I have been doing it myself but do not know if it is right as i seem to be getting fat quicker b4 my strength and size progresses.

I am no begginer, and i am natural i am just trying to regain lost muscle and mass that i used to have.

I am 6ft 4", 14st, approx 13-15%b.fat

I train on a bodypart split 4 days a week

Any decent advice/help appreciated.


----------



## andyboro1466867929 (Oct 31, 2006)

how long is a piece of string..

there are too many variables for anyone to answer this for you bud..

my advice would be to work out roughly what your maintenance cals are based on bodytype, weight and daily activity and increase slightly on that to see what happens.
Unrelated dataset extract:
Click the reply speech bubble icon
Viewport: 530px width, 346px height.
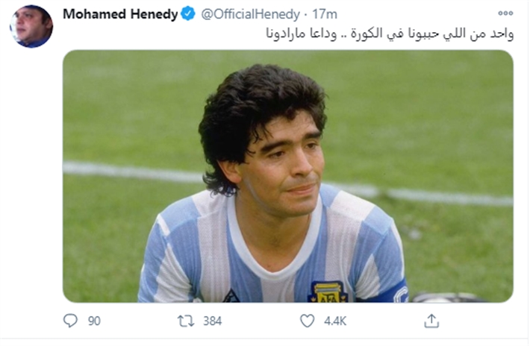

there are no hard and fast rules here and everything varies from person to person


----------



## Matt741 (Nov 30, 2008)

just out of interest, how many calories should you add roughly to your maintenance cals? this is to build muscle obvs with the minimal in bf


----------



## crazycal1 (Sep 21, 2005)

200-500g but again its down to the individual.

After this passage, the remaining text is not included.